*** Data supplied Section Begins ***

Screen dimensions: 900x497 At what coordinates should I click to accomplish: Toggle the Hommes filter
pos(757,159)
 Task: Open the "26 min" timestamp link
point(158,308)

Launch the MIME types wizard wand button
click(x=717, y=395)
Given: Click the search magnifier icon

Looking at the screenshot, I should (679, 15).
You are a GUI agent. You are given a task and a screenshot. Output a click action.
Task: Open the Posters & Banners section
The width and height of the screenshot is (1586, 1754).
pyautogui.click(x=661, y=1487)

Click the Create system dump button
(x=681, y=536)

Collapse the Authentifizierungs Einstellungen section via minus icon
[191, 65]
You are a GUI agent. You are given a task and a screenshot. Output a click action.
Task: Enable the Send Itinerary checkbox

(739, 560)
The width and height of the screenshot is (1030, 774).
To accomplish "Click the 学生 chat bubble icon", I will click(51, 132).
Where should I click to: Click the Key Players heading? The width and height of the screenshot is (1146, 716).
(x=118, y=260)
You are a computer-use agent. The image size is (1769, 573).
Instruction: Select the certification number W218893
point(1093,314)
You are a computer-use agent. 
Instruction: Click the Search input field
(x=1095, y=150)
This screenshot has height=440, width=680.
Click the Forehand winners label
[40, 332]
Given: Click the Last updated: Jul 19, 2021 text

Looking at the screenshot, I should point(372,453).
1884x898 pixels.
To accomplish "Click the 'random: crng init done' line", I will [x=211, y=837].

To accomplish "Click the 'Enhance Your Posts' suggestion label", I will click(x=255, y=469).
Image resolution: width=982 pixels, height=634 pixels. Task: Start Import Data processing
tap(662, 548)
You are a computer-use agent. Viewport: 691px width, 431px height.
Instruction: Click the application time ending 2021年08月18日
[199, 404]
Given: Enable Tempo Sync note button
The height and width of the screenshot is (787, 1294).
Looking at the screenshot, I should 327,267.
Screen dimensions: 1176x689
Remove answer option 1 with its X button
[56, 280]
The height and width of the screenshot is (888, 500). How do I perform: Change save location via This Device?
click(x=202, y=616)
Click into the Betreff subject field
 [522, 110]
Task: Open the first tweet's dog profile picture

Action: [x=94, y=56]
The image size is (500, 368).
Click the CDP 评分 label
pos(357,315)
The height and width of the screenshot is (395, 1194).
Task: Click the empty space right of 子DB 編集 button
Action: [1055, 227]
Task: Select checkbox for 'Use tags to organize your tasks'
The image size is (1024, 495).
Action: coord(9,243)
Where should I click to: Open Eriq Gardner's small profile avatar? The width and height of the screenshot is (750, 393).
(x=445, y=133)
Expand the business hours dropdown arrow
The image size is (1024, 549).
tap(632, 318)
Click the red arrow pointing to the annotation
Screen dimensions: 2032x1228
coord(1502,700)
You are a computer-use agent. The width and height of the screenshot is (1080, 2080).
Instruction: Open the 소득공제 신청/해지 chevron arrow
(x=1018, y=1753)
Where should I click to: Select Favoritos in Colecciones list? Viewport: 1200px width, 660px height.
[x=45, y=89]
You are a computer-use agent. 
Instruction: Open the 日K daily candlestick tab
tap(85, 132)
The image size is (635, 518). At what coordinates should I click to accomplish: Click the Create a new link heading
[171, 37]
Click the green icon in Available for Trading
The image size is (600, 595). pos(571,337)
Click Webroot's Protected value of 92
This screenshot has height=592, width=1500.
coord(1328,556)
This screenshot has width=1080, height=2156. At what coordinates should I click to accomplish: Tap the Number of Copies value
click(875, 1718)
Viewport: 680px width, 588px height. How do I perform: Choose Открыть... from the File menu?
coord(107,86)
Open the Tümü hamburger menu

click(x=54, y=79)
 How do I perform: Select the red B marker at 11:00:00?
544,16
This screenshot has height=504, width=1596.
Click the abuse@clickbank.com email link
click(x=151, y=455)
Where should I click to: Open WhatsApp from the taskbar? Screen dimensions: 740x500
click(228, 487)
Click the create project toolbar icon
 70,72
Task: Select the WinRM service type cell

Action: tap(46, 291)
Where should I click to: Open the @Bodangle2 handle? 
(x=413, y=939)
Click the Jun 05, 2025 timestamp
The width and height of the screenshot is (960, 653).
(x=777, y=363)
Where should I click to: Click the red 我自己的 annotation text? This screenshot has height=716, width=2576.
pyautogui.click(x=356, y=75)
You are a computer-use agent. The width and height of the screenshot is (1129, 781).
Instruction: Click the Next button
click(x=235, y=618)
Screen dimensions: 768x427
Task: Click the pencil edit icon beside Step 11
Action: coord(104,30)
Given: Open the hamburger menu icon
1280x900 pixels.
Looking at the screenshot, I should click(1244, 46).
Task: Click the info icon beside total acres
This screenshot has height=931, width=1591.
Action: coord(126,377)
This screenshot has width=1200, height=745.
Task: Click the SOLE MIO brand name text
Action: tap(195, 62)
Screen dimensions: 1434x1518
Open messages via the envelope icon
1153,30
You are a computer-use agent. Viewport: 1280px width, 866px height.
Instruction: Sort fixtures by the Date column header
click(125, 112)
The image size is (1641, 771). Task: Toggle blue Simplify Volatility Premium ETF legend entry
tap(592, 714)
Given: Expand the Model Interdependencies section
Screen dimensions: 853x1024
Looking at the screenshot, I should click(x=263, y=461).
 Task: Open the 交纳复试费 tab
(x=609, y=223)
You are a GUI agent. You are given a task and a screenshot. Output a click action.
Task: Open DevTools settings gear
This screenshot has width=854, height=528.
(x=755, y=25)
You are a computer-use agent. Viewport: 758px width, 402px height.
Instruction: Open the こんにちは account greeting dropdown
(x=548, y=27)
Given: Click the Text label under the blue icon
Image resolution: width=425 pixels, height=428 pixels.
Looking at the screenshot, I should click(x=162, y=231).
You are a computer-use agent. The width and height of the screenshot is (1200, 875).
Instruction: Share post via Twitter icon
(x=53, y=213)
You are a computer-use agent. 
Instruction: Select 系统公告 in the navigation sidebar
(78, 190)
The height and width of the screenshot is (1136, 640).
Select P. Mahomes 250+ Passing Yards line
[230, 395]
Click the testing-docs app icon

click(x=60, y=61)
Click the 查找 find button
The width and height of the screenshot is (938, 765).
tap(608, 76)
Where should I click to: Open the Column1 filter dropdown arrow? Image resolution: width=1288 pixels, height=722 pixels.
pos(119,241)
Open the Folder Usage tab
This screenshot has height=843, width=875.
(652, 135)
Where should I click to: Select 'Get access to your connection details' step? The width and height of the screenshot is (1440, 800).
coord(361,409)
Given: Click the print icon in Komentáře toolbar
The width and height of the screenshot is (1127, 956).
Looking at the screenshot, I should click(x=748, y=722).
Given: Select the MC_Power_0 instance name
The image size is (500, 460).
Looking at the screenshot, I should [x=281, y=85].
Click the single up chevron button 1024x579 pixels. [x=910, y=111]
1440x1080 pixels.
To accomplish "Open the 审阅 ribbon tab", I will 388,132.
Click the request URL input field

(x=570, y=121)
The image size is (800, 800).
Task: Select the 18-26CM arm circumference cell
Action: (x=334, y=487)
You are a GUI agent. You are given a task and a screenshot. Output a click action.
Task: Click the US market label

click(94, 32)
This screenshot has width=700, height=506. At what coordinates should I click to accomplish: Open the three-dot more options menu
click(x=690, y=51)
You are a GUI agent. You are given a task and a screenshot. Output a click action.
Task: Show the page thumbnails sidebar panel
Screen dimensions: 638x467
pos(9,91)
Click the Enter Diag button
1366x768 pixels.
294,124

*** Data supplied Section Ends ***

What you are asked to do: Exactly as given, set down all of the lines above.

Result of the task:
Screen dimensions: 900x497 At what coordinates should I click to accomplish: Toggle the Hommes filter
pos(757,159)
 Task: Open the "26 min" timestamp link
point(158,308)

Launch the MIME types wizard wand button
click(x=717, y=395)
Given: Click the search magnifier icon

Looking at the screenshot, I should (679, 15).
You are a GUI agent. You are given a task and a screenshot. Output a click action.
Task: Open the Posters & Banners section
The width and height of the screenshot is (1586, 1754).
pyautogui.click(x=661, y=1487)

Click the Create system dump button
(x=681, y=536)

Collapse the Authentifizierungs Einstellungen section via minus icon
[191, 65]
You are a GUI agent. You are given a task and a screenshot. Output a click action.
Task: Enable the Send Itinerary checkbox

(739, 560)
The width and height of the screenshot is (1030, 774).
To accomplish "Click the 学生 chat bubble icon", I will click(51, 132).
Where should I click to: Click the Key Players heading? The width and height of the screenshot is (1146, 716).
(x=118, y=260)
You are a computer-use agent. The image size is (1769, 573).
Instruction: Select the certification number W218893
point(1093,314)
You are a computer-use agent. 
Instruction: Click the Search input field
(x=1095, y=150)
This screenshot has height=440, width=680.
Click the Forehand winners label
[40, 332]
Given: Click the Last updated: Jul 19, 2021 text

Looking at the screenshot, I should point(372,453).
1884x898 pixels.
To accomplish "Click the 'random: crng init done' line", I will [x=211, y=837].

To accomplish "Click the 'Enhance Your Posts' suggestion label", I will click(x=255, y=469).
Image resolution: width=982 pixels, height=634 pixels. Task: Start Import Data processing
tap(662, 548)
You are a computer-use agent. Viewport: 691px width, 431px height.
Instruction: Click the application time ending 2021年08月18日
[199, 404]
Given: Enable Tempo Sync note button
The height and width of the screenshot is (787, 1294).
Looking at the screenshot, I should 327,267.
Screen dimensions: 1176x689
Remove answer option 1 with its X button
[56, 280]
The height and width of the screenshot is (888, 500). How do I perform: Change save location via This Device?
click(x=202, y=616)
Click into the Betreff subject field
 [522, 110]
Task: Open the first tweet's dog profile picture

Action: [x=94, y=56]
The image size is (500, 368).
Click the CDP 评分 label
pos(357,315)
The height and width of the screenshot is (395, 1194).
Task: Click the empty space right of 子DB 編集 button
Action: [1055, 227]
Task: Select checkbox for 'Use tags to organize your tasks'
The image size is (1024, 495).
Action: coord(9,243)
Where should I click to: Open Eriq Gardner's small profile avatar? The width and height of the screenshot is (750, 393).
(x=445, y=133)
Expand the business hours dropdown arrow
The image size is (1024, 549).
tap(632, 318)
Click the red arrow pointing to the annotation
Screen dimensions: 2032x1228
coord(1502,700)
You are a computer-use agent. The width and height of the screenshot is (1080, 2080).
Instruction: Open the 소득공제 신청/해지 chevron arrow
(x=1018, y=1753)
Where should I click to: Select Favoritos in Colecciones list? Viewport: 1200px width, 660px height.
[x=45, y=89]
You are a computer-use agent. 
Instruction: Open the 日K daily candlestick tab
tap(85, 132)
The image size is (635, 518). At what coordinates should I click to accomplish: Click the Create a new link heading
[171, 37]
Click the green icon in Available for Trading
The image size is (600, 595). pos(571,337)
Click Webroot's Protected value of 92
This screenshot has height=592, width=1500.
coord(1328,556)
This screenshot has width=1080, height=2156. At what coordinates should I click to accomplish: Tap the Number of Copies value
click(875, 1718)
Viewport: 680px width, 588px height. How do I perform: Choose Открыть... from the File menu?
coord(107,86)
Open the Tümü hamburger menu

click(x=54, y=79)
 How do I perform: Select the red B marker at 11:00:00?
544,16
This screenshot has height=504, width=1596.
Click the abuse@clickbank.com email link
click(x=151, y=455)
Where should I click to: Open WhatsApp from the taskbar? Screen dimensions: 740x500
click(228, 487)
Click the create project toolbar icon
 70,72
Task: Select the WinRM service type cell

Action: tap(46, 291)
Where should I click to: Open the @Bodangle2 handle? 
(x=413, y=939)
Click the Jun 05, 2025 timestamp
The width and height of the screenshot is (960, 653).
(x=777, y=363)
Where should I click to: Click the red 我自己的 annotation text? This screenshot has height=716, width=2576.
pyautogui.click(x=356, y=75)
You are a computer-use agent. The width and height of the screenshot is (1129, 781).
Instruction: Click the Next button
click(x=235, y=618)
Screen dimensions: 768x427
Task: Click the pencil edit icon beside Step 11
Action: coord(104,30)
Given: Open the hamburger menu icon
1280x900 pixels.
Looking at the screenshot, I should click(1244, 46).
Task: Click the info icon beside total acres
This screenshot has height=931, width=1591.
Action: coord(126,377)
This screenshot has width=1200, height=745.
Task: Click the SOLE MIO brand name text
Action: tap(195, 62)
Screen dimensions: 1434x1518
Open messages via the envelope icon
1153,30
You are a computer-use agent. Viewport: 1280px width, 866px height.
Instruction: Sort fixtures by the Date column header
click(125, 112)
The image size is (1641, 771). Task: Toggle blue Simplify Volatility Premium ETF legend entry
tap(592, 714)
Given: Expand the Model Interdependencies section
Screen dimensions: 853x1024
Looking at the screenshot, I should click(x=263, y=461).
 Task: Open the 交纳复试费 tab
(x=609, y=223)
You are a GUI agent. You are given a task and a screenshot. Output a click action.
Task: Open DevTools settings gear
This screenshot has width=854, height=528.
(x=755, y=25)
You are a computer-use agent. Viewport: 758px width, 402px height.
Instruction: Open the こんにちは account greeting dropdown
(x=548, y=27)
Given: Click the Text label under the blue icon
Image resolution: width=425 pixels, height=428 pixels.
Looking at the screenshot, I should click(x=162, y=231).
You are a computer-use agent. The width and height of the screenshot is (1200, 875).
Instruction: Share post via Twitter icon
(x=53, y=213)
You are a computer-use agent. 
Instruction: Select 系统公告 in the navigation sidebar
(78, 190)
The height and width of the screenshot is (1136, 640).
Select P. Mahomes 250+ Passing Yards line
[230, 395]
Click the testing-docs app icon

click(x=60, y=61)
Click the 查找 find button
The width and height of the screenshot is (938, 765).
tap(608, 76)
Where should I click to: Open the Column1 filter dropdown arrow? Image resolution: width=1288 pixels, height=722 pixels.
pos(119,241)
Open the Folder Usage tab
This screenshot has height=843, width=875.
(652, 135)
Where should I click to: Select 'Get access to your connection details' step? The width and height of the screenshot is (1440, 800).
coord(361,409)
Given: Click the print icon in Komentáře toolbar
The width and height of the screenshot is (1127, 956).
Looking at the screenshot, I should click(x=748, y=722).
Given: Select the MC_Power_0 instance name
The image size is (500, 460).
Looking at the screenshot, I should [x=281, y=85].
Click the single up chevron button 1024x579 pixels. [x=910, y=111]
1440x1080 pixels.
To accomplish "Open the 审阅 ribbon tab", I will 388,132.
Click the request URL input field

(x=570, y=121)
The image size is (800, 800).
Task: Select the 18-26CM arm circumference cell
Action: (x=334, y=487)
You are a GUI agent. You are given a task and a screenshot. Output a click action.
Task: Click the US market label

click(94, 32)
This screenshot has width=700, height=506. At what coordinates should I click to accomplish: Open the three-dot more options menu
click(x=690, y=51)
You are a GUI agent. You are given a task and a screenshot. Output a click action.
Task: Show the page thumbnails sidebar panel
Screen dimensions: 638x467
pos(9,91)
Click the Enter Diag button
1366x768 pixels.
294,124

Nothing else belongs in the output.